The price of gas is the big item in the news today and many experts are telling us why. Some say the rising price of oil is the cause and for them I ask the following: In 1998 oil was $10 per barrel and gas was one dollar per gallon. If you do the math that ratio tells you that oil at $100 per barrel should be gas at $10 per gallon.
Some say it is because we are exporting gasoline instead of selling it here in the US. Because of the slow economy we currently have an excess of gas in this country. Refineries are running at near capacity and we are producing more than we can use.
The cost at the refinery are broken down as follows:
• Taxes: 13%
• Distribution and Marketing: 8%
• Refining: 14%
• Crude oil: 65%

Gas at $3.50 breaks down as follows:
Oil $2.28
Refining $.49
Taxes $.46
Distribution and Marketing $.28
Refining is a costly business – not just because it’s heavily taxed at about 10% before a single barrel of gasoline is even sold, but because of the massive shipping, storage and actual product and refinery costs.
And though refining can experience periods when it has higher profit margins, on the average, it’s pretty low on the totem pole when it comes to profit margins.
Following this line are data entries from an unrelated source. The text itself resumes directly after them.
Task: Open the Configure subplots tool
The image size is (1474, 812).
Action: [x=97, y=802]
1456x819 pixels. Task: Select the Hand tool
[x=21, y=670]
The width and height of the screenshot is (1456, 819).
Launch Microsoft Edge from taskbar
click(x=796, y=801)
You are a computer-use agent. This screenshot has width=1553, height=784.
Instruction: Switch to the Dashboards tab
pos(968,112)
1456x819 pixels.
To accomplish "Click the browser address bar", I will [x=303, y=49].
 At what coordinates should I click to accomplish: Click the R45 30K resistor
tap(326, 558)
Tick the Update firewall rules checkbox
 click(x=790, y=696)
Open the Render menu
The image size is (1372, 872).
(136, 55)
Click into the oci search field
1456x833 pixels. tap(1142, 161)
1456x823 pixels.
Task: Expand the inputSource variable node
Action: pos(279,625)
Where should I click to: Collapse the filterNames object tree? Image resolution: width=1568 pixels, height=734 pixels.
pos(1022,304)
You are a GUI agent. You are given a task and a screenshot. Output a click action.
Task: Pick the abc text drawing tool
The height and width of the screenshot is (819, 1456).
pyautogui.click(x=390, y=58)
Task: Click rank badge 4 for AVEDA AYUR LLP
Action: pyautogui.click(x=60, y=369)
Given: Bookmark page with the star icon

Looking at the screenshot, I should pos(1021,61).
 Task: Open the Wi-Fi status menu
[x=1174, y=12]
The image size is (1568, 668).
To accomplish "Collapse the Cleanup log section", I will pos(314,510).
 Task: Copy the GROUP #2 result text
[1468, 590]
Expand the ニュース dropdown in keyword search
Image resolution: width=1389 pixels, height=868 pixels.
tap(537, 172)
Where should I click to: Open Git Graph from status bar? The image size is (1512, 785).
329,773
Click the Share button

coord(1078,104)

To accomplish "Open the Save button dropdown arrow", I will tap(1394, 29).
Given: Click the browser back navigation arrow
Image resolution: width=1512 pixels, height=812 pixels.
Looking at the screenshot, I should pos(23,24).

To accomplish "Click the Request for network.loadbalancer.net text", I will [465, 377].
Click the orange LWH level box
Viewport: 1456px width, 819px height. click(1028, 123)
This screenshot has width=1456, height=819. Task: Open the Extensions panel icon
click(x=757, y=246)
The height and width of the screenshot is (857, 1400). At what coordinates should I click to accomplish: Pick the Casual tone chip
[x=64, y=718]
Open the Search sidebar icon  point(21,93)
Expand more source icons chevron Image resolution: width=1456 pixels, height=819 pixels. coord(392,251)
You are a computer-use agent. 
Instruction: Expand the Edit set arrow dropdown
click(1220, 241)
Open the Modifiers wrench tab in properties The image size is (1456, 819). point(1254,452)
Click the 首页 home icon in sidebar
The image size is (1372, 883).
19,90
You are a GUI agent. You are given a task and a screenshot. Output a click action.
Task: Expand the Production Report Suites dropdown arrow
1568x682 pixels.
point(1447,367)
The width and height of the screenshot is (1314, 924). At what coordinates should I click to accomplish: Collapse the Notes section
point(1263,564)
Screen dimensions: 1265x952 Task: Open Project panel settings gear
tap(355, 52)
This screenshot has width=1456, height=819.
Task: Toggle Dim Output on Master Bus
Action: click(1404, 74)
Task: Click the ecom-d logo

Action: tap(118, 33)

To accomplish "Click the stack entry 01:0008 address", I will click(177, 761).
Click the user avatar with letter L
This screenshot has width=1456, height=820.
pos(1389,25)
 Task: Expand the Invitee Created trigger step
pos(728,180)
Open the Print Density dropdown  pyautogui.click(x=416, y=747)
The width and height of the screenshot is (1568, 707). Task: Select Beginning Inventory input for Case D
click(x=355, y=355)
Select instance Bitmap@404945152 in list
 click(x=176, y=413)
The average for the industry is somewhere between 3-5%
If the gross profit is 5% that means that the .49 cents per gallon cost above represents 2.5 cents per gallon.
So if it is not the cost of oil and not the cost of refining the oil what is it?
The price of gas is based on the world price as is all commodities and so long as China and India are willing to pay any price to get product the price will continue to rise. While the supply exceeds the demand in the US this is not the case in the world market. These two countries which represent 40% of the world’s population are growing at 9% per year and there is no end in sight. If the US would increase production of oil, like we are capable of, that would put downward pressure on the speculators and help some so if the president is looking for something to do he could open up drilling.
About the only thing on the horizon that would lower gas prices is if Europe goes into a recession.